(Extracted records)
────────────────────
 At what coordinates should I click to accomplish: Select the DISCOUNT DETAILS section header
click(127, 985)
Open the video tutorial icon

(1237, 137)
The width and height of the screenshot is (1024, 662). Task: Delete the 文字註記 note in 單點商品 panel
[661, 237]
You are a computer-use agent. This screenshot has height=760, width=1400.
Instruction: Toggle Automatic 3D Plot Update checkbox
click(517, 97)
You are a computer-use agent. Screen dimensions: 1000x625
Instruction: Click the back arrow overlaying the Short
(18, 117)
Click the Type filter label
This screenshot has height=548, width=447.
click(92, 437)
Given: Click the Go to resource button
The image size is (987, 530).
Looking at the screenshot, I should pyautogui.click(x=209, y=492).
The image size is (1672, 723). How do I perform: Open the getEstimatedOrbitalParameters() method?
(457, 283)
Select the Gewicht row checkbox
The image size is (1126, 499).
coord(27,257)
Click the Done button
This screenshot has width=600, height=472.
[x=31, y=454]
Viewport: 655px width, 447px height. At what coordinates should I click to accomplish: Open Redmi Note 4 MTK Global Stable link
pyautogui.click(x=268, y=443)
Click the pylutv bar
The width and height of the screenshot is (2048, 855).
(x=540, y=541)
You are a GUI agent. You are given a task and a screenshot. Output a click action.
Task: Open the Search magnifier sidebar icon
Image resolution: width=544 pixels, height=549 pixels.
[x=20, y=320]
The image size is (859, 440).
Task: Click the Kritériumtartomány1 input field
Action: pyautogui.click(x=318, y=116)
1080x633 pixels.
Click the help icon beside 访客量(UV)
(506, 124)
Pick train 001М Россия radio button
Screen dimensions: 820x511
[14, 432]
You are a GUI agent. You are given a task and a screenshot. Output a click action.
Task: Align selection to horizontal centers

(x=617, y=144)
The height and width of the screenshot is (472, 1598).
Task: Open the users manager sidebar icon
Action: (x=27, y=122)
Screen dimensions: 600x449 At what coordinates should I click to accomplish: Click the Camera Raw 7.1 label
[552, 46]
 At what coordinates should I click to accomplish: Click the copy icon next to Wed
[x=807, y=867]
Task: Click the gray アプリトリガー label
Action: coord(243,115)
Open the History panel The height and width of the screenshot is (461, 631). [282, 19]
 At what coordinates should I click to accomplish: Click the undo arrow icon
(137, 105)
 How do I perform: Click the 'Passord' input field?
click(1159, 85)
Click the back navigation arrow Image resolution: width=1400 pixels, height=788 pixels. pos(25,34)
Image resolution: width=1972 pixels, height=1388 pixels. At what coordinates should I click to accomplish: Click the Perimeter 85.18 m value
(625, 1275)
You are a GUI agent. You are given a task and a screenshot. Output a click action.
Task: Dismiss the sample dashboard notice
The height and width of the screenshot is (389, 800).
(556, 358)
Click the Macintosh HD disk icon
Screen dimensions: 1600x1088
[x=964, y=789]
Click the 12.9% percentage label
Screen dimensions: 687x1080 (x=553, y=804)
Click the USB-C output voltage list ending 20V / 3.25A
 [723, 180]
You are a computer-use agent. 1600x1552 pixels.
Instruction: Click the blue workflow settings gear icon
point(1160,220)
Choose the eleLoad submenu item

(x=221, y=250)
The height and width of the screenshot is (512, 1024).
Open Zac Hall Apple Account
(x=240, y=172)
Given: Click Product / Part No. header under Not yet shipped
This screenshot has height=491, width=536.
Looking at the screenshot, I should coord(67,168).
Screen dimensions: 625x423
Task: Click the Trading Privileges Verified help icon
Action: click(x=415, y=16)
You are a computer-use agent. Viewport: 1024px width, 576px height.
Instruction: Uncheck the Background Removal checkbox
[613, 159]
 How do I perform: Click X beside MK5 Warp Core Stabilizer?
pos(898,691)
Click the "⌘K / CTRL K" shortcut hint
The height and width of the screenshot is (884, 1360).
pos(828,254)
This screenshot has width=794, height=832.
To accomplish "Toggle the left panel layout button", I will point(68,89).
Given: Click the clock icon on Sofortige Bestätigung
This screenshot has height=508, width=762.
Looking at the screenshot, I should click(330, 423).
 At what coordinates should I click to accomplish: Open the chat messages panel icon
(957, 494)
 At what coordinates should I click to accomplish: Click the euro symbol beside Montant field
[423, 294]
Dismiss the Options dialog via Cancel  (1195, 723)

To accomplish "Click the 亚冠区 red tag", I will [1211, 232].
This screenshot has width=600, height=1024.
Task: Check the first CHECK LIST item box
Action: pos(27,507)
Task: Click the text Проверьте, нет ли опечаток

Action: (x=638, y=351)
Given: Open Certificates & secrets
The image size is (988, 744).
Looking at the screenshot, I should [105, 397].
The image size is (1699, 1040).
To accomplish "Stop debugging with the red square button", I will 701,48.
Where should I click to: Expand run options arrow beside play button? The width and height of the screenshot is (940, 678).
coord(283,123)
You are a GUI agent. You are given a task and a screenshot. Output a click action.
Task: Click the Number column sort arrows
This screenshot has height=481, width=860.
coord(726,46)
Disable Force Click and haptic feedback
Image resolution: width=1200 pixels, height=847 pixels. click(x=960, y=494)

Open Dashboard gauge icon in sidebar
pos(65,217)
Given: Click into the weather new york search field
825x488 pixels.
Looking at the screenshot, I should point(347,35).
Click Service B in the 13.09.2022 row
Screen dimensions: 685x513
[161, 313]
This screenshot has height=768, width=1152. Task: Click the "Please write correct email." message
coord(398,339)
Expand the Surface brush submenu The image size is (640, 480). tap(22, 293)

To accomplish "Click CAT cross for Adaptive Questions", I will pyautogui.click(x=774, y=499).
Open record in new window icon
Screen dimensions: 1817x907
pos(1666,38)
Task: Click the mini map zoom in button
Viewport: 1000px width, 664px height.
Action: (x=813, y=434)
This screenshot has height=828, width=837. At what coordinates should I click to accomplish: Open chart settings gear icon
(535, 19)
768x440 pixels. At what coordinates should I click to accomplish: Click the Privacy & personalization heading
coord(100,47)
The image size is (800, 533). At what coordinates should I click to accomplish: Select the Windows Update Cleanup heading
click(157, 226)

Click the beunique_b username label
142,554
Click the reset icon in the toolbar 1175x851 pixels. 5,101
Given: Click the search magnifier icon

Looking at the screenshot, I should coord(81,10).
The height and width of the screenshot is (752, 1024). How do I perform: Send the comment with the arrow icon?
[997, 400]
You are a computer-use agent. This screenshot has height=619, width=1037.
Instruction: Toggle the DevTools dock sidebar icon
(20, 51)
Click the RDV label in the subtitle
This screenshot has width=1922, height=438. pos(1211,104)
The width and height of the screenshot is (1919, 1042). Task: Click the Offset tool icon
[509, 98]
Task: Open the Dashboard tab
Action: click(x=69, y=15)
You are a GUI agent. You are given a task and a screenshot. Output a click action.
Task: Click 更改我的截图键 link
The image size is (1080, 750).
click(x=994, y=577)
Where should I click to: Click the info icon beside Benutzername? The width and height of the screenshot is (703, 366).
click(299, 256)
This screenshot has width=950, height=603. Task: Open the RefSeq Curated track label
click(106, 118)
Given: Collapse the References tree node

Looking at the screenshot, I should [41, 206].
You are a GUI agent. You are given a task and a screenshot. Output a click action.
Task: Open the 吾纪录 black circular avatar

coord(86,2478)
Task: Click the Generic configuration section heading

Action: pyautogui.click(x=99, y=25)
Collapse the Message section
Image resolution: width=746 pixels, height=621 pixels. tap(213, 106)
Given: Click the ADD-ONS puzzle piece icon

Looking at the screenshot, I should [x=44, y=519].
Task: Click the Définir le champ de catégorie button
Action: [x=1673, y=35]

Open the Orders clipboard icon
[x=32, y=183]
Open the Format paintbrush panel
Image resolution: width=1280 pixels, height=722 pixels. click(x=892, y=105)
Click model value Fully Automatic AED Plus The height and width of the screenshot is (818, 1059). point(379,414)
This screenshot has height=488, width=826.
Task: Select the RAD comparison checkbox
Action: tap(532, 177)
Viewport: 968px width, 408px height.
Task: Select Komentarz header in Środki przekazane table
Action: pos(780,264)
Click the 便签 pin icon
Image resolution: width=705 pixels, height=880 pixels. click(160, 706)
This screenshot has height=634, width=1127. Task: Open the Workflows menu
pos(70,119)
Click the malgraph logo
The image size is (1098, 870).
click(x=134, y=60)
────────────────────
■ WORK INSTRUCTION
Scan the records above, then copy out each line that mentions "Dismiss".

■ OUTPUT FOR THIS TASK
Task: Dismiss the sample dashboard notice
Dismiss the Options dialog via Cancel  (1195, 723)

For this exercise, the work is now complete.